● **Task directions**
Render the stretch of the rows below from the line containing "The width and height of the screenshot is (1910, 1020)." through the line containing "This screenshot has width=1366, height=720. In" as a Markdown table with the columns Number and Line. Number each line and leave out blank lines.

(begin)

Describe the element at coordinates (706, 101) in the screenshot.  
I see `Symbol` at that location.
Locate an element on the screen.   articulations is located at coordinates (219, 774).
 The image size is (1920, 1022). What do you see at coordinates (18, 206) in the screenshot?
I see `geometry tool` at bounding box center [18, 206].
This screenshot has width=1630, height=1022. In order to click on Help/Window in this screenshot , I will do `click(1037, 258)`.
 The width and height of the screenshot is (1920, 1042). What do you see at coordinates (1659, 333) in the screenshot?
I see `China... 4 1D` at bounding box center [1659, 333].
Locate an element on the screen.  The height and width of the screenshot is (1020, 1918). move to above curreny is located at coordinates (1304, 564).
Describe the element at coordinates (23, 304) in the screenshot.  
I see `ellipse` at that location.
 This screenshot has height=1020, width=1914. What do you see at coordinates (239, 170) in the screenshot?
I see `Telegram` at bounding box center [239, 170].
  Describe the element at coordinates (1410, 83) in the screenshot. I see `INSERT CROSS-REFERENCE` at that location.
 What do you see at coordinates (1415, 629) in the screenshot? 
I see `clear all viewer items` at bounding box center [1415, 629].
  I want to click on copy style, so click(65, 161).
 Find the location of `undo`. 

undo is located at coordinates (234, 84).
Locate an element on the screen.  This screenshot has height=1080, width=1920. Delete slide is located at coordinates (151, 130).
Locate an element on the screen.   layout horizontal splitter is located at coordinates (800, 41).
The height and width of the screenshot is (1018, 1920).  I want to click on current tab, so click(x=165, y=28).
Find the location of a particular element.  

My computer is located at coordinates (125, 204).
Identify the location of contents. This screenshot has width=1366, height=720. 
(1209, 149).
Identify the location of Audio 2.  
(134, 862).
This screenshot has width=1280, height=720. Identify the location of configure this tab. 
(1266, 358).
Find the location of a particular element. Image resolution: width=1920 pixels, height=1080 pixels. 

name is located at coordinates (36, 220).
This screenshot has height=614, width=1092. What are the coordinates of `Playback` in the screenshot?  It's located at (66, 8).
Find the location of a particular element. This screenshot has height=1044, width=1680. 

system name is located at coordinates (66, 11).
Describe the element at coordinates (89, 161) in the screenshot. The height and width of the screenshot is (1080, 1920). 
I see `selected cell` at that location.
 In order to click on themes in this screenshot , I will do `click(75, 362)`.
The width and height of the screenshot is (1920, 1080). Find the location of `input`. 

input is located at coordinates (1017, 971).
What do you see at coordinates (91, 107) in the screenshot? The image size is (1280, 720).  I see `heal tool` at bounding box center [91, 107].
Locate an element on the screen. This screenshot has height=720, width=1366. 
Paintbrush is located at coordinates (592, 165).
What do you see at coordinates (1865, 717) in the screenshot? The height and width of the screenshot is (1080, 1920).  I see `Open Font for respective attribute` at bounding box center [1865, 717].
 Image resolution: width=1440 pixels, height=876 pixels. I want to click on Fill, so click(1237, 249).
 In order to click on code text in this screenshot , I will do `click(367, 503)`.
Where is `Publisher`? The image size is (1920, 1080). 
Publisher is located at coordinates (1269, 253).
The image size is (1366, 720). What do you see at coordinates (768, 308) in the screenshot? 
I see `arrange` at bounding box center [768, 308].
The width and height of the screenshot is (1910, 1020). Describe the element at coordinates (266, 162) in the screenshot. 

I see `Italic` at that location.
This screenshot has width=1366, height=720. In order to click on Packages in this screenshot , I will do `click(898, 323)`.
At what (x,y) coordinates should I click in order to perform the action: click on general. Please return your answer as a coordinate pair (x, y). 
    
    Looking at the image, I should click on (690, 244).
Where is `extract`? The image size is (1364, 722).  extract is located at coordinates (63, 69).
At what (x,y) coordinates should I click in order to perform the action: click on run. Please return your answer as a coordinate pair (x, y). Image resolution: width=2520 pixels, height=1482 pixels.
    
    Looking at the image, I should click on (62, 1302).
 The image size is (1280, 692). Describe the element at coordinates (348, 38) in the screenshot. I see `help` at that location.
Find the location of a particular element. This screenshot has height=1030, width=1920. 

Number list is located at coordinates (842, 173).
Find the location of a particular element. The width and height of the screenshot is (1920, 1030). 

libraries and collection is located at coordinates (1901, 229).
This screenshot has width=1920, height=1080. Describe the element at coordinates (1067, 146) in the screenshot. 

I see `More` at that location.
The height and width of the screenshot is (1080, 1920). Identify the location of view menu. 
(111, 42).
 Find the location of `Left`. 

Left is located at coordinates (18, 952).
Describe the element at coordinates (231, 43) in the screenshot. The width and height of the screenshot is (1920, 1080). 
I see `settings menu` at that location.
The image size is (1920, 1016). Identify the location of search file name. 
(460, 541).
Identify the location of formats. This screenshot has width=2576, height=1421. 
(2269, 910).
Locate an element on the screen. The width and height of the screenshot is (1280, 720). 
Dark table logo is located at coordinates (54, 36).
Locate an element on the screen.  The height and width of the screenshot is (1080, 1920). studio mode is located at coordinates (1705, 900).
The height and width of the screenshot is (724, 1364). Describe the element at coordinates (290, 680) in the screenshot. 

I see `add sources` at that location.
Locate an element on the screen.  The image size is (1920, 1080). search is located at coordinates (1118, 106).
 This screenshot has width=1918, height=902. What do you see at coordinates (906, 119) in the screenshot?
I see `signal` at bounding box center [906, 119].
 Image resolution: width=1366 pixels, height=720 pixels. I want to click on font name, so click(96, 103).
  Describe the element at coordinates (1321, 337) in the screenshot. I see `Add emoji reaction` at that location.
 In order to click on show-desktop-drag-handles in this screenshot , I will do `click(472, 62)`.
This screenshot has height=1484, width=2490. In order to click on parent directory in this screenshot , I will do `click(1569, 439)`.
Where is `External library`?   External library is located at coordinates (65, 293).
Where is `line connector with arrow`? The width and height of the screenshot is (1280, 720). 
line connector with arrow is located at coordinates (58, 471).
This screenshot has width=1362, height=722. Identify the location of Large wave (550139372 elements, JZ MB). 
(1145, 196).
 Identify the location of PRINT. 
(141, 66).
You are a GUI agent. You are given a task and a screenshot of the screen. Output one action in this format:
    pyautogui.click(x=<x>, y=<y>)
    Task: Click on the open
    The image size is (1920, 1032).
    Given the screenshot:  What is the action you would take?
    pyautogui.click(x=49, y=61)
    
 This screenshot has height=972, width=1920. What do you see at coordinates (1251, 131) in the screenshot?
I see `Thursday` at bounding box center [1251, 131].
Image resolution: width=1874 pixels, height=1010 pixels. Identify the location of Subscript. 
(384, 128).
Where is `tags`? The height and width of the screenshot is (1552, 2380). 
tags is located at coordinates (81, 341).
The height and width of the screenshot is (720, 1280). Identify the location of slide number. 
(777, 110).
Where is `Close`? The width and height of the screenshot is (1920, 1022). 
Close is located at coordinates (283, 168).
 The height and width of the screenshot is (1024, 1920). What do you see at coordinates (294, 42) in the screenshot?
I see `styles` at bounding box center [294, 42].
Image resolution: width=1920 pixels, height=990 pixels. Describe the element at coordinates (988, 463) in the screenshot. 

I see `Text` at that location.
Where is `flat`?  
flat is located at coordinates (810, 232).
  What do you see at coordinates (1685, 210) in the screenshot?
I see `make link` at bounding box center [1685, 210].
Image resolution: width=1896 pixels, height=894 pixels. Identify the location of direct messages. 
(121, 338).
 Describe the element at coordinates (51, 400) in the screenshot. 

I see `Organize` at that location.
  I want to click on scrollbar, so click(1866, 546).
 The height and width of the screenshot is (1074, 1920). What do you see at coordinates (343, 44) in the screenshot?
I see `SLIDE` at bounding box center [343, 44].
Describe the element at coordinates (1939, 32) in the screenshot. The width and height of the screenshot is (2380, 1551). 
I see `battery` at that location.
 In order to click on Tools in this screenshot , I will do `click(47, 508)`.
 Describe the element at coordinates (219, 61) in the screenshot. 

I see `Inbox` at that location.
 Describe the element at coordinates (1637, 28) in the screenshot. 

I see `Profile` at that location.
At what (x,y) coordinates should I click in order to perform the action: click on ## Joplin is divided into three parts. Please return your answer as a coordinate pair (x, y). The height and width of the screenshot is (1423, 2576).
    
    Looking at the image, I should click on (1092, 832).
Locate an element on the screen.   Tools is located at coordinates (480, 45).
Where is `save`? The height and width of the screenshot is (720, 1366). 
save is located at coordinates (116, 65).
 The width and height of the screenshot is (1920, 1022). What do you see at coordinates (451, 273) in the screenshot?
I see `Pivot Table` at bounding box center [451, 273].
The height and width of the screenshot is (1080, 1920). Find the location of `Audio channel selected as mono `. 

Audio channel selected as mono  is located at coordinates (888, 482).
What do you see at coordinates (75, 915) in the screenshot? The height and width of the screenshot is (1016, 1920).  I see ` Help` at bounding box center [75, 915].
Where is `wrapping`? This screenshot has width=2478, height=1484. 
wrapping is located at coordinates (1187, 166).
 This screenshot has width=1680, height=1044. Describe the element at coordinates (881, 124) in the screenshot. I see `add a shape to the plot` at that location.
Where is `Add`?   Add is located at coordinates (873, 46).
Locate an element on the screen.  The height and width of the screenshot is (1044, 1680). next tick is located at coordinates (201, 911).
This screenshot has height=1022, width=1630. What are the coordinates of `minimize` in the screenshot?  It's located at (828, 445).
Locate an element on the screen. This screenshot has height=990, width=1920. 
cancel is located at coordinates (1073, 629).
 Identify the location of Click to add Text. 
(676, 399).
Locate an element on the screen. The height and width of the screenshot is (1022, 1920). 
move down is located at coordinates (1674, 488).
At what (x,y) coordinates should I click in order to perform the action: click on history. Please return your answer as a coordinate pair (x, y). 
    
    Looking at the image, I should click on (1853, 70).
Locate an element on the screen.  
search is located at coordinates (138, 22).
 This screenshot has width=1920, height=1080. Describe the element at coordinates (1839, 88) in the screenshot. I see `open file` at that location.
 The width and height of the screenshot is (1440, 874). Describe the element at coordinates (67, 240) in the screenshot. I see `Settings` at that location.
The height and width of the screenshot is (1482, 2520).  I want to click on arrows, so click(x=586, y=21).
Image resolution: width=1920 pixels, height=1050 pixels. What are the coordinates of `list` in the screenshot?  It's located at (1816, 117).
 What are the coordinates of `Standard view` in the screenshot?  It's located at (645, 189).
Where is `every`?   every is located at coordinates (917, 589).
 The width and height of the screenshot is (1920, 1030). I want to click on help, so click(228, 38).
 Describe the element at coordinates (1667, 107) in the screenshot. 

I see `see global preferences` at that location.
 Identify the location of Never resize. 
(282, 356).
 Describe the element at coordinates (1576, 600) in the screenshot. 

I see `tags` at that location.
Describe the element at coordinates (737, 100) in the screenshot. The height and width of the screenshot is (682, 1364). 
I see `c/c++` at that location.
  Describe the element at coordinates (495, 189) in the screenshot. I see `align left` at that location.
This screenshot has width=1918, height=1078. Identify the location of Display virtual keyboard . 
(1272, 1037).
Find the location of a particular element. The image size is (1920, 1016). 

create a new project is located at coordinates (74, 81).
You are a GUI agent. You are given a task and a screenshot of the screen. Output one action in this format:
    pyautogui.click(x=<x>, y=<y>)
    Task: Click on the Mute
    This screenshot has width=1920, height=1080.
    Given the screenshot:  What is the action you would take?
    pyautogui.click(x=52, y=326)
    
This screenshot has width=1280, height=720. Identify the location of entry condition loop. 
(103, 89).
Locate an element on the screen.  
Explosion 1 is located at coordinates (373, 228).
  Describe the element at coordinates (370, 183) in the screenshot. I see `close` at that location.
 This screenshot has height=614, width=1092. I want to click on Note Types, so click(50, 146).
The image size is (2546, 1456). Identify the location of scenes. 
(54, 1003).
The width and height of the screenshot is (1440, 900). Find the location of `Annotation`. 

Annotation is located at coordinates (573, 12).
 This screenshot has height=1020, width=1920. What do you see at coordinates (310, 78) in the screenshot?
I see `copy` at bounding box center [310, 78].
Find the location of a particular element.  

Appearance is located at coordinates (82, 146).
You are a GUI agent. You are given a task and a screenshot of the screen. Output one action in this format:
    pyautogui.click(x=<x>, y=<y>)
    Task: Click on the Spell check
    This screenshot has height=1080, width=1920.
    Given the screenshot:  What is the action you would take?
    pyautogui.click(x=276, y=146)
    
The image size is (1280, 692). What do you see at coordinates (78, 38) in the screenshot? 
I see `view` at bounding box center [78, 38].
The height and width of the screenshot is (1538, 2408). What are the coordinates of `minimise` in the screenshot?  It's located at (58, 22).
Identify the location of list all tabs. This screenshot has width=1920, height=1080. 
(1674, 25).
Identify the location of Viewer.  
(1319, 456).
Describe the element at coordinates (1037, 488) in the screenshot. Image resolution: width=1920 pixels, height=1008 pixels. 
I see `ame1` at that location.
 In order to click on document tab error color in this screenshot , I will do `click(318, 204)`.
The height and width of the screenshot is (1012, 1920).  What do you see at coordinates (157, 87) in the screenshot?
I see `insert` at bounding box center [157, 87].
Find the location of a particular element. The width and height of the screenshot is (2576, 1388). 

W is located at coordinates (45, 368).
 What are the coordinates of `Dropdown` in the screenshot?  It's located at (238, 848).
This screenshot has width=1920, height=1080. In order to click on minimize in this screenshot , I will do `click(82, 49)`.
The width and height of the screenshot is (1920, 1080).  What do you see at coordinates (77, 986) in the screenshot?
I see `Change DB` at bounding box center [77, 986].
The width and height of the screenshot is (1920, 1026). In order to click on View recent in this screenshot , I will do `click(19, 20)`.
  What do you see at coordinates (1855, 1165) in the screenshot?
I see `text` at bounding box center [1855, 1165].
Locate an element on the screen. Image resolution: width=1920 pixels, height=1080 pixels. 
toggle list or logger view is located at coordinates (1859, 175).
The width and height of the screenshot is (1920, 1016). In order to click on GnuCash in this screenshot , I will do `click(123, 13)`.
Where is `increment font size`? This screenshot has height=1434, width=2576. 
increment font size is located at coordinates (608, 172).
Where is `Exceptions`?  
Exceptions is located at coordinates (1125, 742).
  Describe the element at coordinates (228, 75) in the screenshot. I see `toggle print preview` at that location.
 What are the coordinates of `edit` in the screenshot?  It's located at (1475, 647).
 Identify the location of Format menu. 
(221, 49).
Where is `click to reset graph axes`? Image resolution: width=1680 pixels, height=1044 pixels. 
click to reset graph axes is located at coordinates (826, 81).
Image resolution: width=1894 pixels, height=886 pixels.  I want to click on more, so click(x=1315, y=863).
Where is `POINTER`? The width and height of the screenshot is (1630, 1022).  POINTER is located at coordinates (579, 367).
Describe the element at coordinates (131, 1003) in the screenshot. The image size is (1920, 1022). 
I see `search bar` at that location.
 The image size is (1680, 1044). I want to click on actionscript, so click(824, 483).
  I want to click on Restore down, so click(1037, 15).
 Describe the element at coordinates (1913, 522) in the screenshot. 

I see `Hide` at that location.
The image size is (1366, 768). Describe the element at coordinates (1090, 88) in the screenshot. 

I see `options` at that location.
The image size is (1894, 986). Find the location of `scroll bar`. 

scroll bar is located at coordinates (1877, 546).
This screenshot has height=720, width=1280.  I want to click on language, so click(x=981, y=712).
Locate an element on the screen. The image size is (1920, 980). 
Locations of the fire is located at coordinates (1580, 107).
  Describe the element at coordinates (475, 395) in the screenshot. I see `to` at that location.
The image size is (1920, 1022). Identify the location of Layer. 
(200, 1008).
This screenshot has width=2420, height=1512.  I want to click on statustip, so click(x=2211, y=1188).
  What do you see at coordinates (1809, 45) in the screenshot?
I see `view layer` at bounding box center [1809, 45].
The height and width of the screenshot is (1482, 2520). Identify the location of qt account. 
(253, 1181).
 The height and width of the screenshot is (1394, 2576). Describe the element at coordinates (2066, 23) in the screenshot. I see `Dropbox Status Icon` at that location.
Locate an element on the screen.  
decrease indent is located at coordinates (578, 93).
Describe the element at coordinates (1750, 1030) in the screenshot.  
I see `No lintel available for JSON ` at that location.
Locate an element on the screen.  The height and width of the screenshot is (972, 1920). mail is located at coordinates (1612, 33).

(end)

● **Completed task**
| Number | Line |
|---|---|
| 1 | The width and height of the screenshot is (1910, 1020). Describe the element at coordinates (266, 162) in the screenshot.  |
| 2 | I see `Italic` at that location. |
| 3 | This screenshot has width=1366, height=720. In order to click on Packages in this screenshot , I will do `click(898, 323)`. |